# PROVIDED MATERIAL
%%

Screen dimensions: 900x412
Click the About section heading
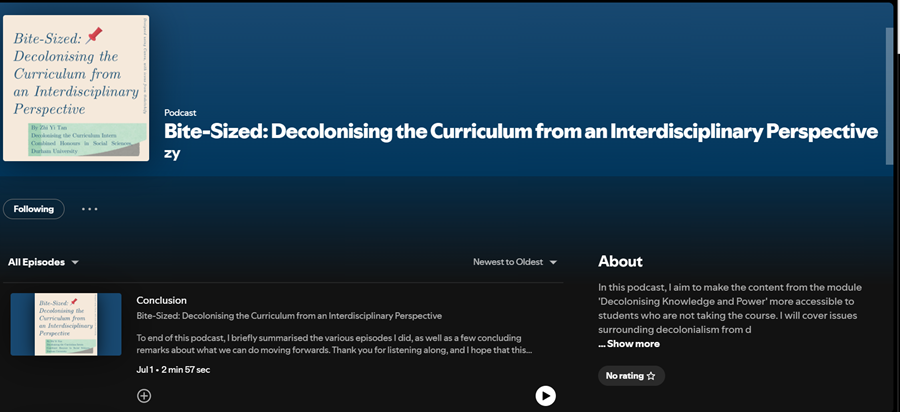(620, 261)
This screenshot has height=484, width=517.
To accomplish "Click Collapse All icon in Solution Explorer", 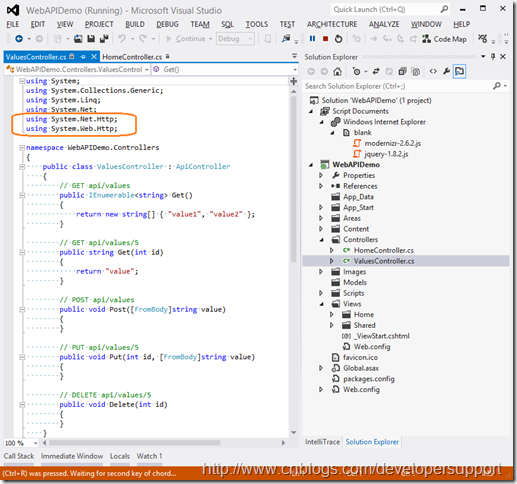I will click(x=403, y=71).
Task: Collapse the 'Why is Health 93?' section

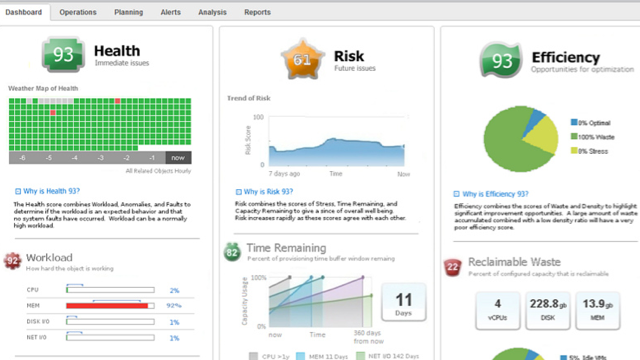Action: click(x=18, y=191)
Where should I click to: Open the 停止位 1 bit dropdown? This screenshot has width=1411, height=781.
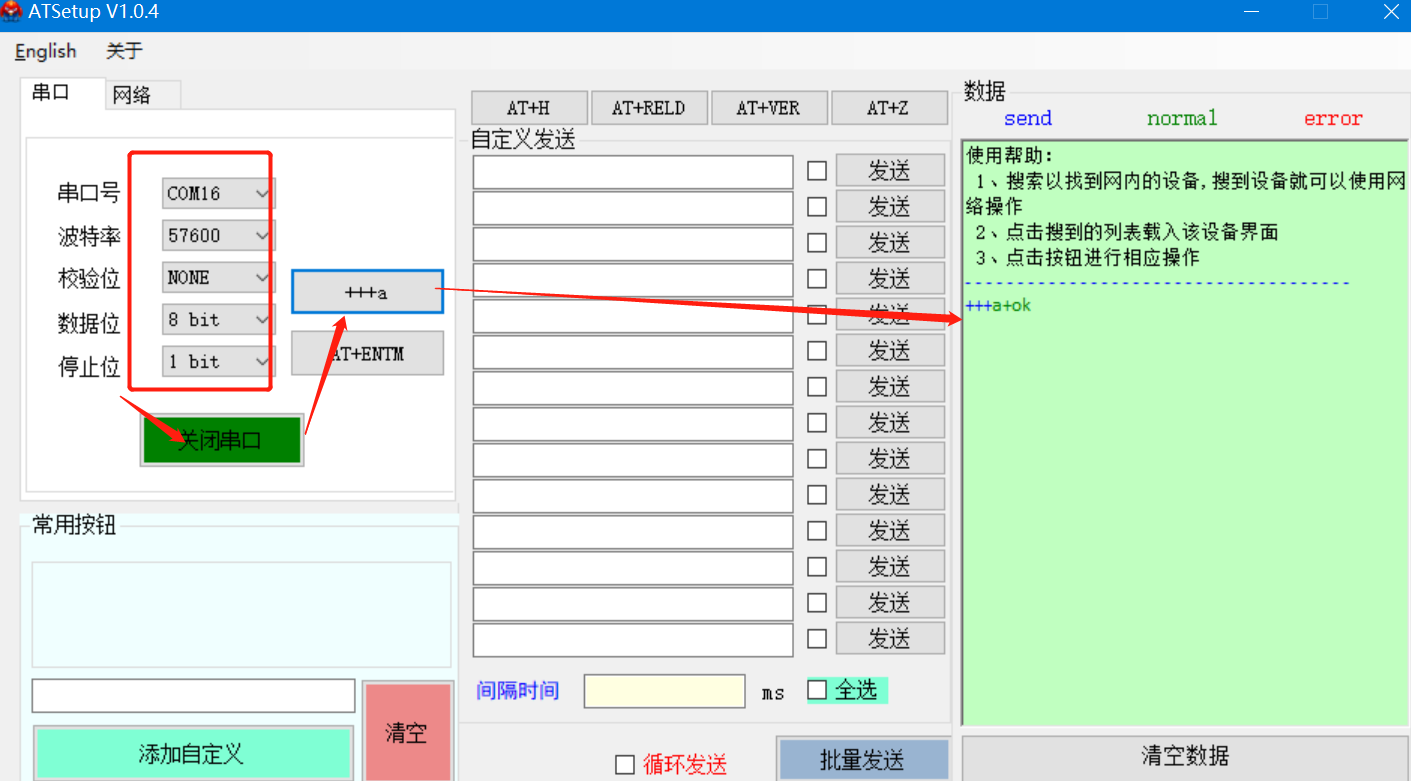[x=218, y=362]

%%
%%

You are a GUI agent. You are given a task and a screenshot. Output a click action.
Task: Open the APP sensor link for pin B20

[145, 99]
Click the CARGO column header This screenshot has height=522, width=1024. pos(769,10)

%%

# TASK DETAILS
Output exactly one stretch of the listing: from the line containing "Task: Open the APP sensor link for pin B20" through the line containing "Click the CARGO", both end lines included.

# TASK RESULT
Task: Open the APP sensor link for pin B20

[145, 99]
Click the CARGO column header This screenshot has height=522, width=1024. pos(769,10)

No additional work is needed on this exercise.